Что сделать:
A - В каком романе Н. А. Островского, если верить отрывку о Пушкине и Островском, говорится, что самое дорогое у человека – это жизнь?
B - Напечатайте из отрывка о Пушкине и Островском всё, начиная с «Эту самооценку можно» и вниз до «и этой печалью.» включительно, слово в слово.

----- Отрывок для чтения

Эту самооценку можно отнести ко многим людям прошлого времени, и менее всего к самому Пушкину, потому что Пушкин «прочел» свою жизнь с такой критикой, с таким отвращением, что сама жизнь его искупается и освящается этим самосознанием и этой печалью.
В наше время Н. А. Островский в романе «Как закалялась сталь» пишет:
«Самое дорогое у человека – это жизнь. Она дается ему один раз, и прожить ее надо так, чтобы не было мучительно больно за бесцельно прожитые годы, чтобы не жег позор за подленькое и мелочное прошлое и чтобы, умирая, смог сказать: вся жизнь и все силы были отданы самому прекрасному в мире – борьбе за освобождение человечества».

----------
----- Строки

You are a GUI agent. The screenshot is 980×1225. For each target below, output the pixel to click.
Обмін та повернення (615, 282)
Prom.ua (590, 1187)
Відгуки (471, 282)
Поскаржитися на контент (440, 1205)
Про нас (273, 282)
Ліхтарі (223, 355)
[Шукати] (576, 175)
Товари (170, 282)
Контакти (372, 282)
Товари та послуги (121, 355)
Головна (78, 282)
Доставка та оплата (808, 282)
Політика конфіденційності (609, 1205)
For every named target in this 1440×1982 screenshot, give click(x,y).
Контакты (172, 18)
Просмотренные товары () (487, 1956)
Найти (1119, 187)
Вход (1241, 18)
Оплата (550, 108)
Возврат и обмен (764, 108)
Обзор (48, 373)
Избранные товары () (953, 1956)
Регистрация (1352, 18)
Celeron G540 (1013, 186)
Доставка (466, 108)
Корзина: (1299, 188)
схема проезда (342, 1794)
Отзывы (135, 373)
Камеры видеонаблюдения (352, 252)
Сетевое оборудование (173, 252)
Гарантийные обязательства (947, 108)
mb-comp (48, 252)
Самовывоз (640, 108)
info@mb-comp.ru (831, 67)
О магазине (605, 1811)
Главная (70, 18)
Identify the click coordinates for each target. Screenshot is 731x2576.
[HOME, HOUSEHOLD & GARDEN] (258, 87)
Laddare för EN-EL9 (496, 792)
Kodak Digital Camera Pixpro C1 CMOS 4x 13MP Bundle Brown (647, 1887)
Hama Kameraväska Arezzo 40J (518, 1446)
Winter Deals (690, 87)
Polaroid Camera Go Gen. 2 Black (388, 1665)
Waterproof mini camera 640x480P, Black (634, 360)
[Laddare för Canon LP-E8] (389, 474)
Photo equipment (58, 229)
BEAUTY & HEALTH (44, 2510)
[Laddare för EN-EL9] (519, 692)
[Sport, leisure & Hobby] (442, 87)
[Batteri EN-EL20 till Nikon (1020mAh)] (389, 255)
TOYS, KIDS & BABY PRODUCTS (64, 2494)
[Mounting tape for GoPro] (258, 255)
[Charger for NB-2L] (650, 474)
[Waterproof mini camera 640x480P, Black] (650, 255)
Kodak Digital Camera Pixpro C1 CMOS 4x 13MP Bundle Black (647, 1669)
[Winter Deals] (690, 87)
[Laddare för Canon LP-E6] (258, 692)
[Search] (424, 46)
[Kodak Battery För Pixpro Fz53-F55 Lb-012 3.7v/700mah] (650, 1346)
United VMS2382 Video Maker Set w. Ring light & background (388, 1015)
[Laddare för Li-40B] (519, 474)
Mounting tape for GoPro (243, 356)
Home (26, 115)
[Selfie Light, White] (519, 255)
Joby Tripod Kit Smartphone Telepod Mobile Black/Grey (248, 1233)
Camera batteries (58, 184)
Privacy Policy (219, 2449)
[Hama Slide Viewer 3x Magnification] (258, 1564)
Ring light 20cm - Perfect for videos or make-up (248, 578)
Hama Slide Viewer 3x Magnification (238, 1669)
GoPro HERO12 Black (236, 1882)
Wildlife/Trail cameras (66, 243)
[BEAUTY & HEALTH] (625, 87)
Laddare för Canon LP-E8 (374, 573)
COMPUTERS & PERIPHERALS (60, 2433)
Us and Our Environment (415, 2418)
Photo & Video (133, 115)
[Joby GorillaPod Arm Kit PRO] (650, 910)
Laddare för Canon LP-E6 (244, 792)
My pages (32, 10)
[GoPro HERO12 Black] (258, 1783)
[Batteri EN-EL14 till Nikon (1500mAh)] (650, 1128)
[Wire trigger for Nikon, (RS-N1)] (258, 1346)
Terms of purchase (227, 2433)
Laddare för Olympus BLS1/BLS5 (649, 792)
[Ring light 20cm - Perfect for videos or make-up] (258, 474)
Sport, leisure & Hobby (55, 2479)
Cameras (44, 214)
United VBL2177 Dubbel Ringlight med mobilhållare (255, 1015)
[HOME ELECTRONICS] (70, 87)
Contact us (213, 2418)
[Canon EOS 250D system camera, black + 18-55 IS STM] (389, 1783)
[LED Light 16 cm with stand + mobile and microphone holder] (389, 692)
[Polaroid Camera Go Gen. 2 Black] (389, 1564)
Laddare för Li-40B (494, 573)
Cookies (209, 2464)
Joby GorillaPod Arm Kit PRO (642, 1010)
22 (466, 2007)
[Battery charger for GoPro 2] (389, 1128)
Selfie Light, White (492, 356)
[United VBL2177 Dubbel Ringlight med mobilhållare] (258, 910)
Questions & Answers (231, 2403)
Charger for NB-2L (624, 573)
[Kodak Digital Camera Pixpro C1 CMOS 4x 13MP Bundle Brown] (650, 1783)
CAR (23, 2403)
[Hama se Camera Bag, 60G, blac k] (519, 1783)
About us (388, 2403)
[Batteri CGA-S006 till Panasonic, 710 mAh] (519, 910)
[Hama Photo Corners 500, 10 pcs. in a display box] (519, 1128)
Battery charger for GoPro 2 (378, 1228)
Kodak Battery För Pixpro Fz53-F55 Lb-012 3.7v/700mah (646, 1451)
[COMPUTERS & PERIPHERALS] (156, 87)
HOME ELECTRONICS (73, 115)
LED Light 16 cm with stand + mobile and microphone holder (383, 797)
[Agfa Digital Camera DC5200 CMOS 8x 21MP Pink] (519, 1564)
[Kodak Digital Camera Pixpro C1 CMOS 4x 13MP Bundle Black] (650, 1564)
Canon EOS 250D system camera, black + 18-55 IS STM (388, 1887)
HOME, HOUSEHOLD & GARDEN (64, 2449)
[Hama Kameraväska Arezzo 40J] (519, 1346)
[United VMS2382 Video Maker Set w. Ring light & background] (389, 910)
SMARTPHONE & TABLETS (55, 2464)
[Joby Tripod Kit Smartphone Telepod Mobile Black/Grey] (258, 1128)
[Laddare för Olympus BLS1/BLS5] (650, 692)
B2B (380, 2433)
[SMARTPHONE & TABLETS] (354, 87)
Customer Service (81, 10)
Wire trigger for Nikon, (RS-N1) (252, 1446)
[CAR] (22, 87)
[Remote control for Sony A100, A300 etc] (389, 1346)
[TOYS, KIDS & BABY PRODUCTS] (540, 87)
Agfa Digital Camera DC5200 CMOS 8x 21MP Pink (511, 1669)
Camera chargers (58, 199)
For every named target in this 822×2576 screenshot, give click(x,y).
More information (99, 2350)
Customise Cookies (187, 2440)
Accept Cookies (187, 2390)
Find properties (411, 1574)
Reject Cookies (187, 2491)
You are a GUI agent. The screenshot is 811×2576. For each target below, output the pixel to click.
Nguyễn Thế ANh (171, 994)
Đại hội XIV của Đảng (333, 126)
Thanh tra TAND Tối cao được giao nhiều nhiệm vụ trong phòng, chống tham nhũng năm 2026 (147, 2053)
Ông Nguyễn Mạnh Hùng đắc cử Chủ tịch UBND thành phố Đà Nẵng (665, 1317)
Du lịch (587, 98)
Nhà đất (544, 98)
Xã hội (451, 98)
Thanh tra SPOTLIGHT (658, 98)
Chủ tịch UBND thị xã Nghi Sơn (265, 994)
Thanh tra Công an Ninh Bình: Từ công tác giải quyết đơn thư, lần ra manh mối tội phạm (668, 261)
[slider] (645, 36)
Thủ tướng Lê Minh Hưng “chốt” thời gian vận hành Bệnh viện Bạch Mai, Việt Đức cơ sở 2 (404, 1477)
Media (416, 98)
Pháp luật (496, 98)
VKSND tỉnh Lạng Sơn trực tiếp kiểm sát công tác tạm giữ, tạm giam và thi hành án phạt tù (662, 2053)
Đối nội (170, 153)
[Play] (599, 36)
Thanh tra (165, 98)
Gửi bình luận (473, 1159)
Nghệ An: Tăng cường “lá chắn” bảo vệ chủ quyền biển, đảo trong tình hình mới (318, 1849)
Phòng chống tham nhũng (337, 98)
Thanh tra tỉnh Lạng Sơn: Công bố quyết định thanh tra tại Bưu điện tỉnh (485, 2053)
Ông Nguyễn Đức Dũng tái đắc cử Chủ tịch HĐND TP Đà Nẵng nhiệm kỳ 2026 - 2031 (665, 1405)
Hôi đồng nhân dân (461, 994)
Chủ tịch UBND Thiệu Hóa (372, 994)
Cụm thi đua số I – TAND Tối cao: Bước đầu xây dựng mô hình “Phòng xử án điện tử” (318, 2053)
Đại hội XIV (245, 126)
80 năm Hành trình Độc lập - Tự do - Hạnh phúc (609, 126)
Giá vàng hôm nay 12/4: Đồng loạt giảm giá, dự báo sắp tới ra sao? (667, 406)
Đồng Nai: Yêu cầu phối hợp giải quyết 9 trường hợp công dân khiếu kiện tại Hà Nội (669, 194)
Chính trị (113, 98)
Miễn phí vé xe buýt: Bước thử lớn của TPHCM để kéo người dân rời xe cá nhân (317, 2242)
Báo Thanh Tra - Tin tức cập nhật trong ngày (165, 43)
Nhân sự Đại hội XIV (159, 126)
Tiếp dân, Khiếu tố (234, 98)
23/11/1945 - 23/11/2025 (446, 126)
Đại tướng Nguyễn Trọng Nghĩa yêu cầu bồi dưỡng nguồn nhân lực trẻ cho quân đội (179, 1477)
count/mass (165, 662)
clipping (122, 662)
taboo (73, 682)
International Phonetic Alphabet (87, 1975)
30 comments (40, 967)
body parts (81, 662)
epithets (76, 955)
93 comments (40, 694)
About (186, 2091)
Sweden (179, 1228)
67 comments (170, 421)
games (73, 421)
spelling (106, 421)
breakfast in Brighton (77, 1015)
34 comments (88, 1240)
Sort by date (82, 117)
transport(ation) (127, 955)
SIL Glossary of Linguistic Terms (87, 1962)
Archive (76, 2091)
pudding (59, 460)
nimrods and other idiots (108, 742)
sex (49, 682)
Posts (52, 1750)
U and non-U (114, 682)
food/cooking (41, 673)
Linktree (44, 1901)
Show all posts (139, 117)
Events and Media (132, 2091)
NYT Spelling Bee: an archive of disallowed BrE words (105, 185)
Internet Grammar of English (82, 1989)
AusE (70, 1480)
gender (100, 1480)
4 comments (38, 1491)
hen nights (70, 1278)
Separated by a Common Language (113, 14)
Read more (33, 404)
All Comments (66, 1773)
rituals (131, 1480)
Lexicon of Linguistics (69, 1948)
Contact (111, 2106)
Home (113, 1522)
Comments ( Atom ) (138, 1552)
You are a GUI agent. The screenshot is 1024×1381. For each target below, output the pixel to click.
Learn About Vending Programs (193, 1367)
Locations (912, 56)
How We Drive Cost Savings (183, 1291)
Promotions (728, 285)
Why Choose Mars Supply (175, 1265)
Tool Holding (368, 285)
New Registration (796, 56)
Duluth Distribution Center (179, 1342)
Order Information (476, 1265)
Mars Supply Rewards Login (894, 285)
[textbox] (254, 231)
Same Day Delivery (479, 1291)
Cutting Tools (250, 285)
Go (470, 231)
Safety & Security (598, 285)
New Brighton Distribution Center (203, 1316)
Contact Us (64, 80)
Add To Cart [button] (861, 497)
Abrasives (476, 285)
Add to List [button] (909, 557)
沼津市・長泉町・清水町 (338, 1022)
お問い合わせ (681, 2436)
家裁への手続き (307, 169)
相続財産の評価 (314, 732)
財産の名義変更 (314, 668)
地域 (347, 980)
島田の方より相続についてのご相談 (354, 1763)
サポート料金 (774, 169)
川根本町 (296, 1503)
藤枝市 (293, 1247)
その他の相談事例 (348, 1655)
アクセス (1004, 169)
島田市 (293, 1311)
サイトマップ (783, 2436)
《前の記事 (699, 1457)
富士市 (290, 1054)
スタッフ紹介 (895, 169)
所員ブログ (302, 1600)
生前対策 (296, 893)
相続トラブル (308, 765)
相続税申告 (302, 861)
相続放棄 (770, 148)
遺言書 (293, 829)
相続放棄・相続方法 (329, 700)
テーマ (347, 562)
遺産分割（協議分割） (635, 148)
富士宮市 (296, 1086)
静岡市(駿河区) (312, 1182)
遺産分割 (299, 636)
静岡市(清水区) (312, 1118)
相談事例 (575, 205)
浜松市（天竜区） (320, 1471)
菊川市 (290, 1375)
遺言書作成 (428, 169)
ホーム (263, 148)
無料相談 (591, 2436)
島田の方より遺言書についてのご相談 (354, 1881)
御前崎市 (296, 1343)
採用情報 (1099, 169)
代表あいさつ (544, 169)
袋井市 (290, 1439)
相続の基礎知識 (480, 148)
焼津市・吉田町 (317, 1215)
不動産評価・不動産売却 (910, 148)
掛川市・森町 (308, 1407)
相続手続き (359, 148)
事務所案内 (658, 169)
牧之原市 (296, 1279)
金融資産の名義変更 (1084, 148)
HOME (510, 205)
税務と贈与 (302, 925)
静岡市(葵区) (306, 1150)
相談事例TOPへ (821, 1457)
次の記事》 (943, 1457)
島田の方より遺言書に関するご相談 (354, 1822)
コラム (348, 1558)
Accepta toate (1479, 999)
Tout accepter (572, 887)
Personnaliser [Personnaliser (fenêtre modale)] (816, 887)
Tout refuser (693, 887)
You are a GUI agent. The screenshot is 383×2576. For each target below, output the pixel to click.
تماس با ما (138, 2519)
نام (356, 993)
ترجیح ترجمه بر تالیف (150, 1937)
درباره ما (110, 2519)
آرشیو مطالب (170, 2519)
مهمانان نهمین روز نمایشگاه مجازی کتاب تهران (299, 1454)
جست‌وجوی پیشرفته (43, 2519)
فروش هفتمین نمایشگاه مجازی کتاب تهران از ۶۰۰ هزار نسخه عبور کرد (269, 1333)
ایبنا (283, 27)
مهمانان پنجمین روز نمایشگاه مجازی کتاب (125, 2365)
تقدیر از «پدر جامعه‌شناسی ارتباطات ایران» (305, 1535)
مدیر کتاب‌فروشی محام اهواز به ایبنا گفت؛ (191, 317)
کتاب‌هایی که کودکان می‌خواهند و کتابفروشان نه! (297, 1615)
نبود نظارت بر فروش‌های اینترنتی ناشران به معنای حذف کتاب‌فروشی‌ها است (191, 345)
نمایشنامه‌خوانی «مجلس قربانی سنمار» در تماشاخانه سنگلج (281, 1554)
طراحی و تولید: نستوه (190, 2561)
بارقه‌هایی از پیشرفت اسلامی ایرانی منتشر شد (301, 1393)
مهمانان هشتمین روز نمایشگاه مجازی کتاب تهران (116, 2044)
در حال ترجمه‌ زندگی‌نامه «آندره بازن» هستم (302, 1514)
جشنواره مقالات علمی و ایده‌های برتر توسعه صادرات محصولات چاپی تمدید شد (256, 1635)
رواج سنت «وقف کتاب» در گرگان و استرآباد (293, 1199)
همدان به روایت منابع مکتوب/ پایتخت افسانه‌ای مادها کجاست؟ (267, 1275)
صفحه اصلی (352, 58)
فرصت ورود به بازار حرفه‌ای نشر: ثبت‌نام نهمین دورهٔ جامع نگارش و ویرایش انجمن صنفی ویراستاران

----------

Ответы:
A - В романе «Как закалялась сталь».

B -
Эту самооценку можно отнести ко многим людям прошлого времени, и менее всего к самому Пушкину, потому что Пушкин «прочел» свою жизнь с такой критикой, с таким отвращением, что сама жизнь его искупается и освящается этим самосознанием и этой печалью.